I found a manual online, http://www.truetex.com/bridgeport-manual.pdf 

I could have used it years ago.  Good luck getting your mill back up and running.


----------



## dfletch (Oct 16, 2015)

Thanks Bill. I believe I have it running ok now. I have the manual that came with the machine although it's falling apart. Maybe I can print some of the one you found and get a better look of some things. Thanks again.

Doug


----------



## comstock-friend (Oct 28, 2015)

Come on guys, you can get brand new fresh BP documents from Hardinge:

http://www.kneemills.com/index.asp?html=Documentation

John


----------



## jocat54 (Oct 28, 2015)

kd4gij said:


> The shop gremlins put that pin there I tell ya. The little suckers come out when it is dark in our shop. And they move things around and hide things. They like playing games like that to make us think we are going crazy.
> 
> 
> 
> Really  I have no clue. But I swear them gremlins are real.

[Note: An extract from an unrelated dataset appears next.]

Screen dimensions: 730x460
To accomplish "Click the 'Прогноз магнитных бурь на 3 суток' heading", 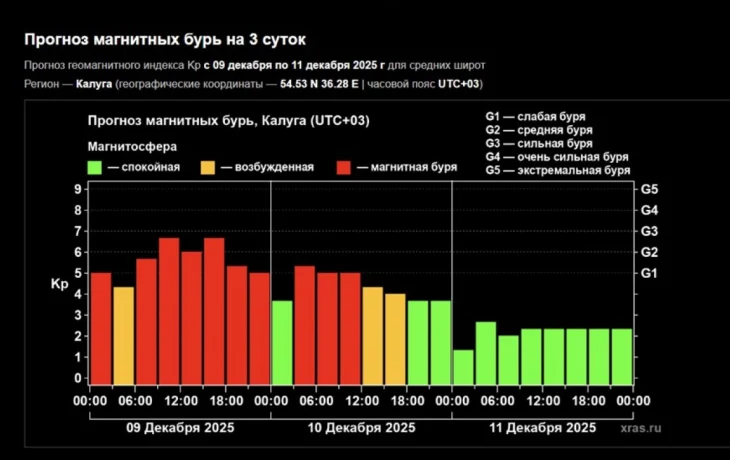I will [x=165, y=39].
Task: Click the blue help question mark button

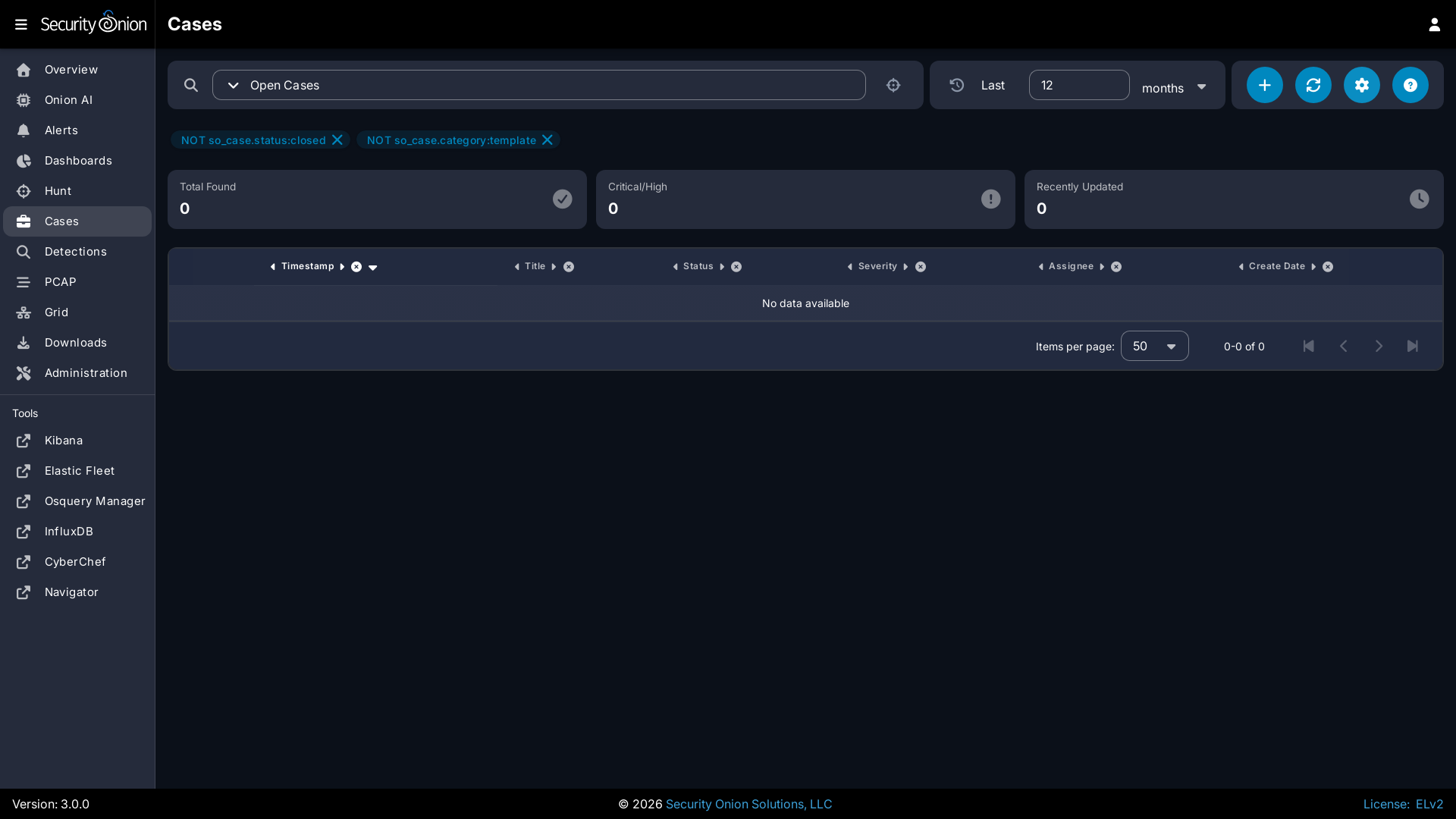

I had a shop foreman as a gremlin. I was rebuilding the first of the front wheel drive auto transaxles on a chevy  (don't remember the model) and was down to the last few parts and there was a snap ring there in the part pile. There was no place for a snap ring to go---but I still looked for a place for a long time.
Couldn't find the shop foreman for a while, not that it mattered, he had never repaired one of the 125 transaxles either.

He showed up about an hour latter looking like the cat that ate the canary--owned up to putting the snap ring there. We had a lot of laughs about it thru the years.


----------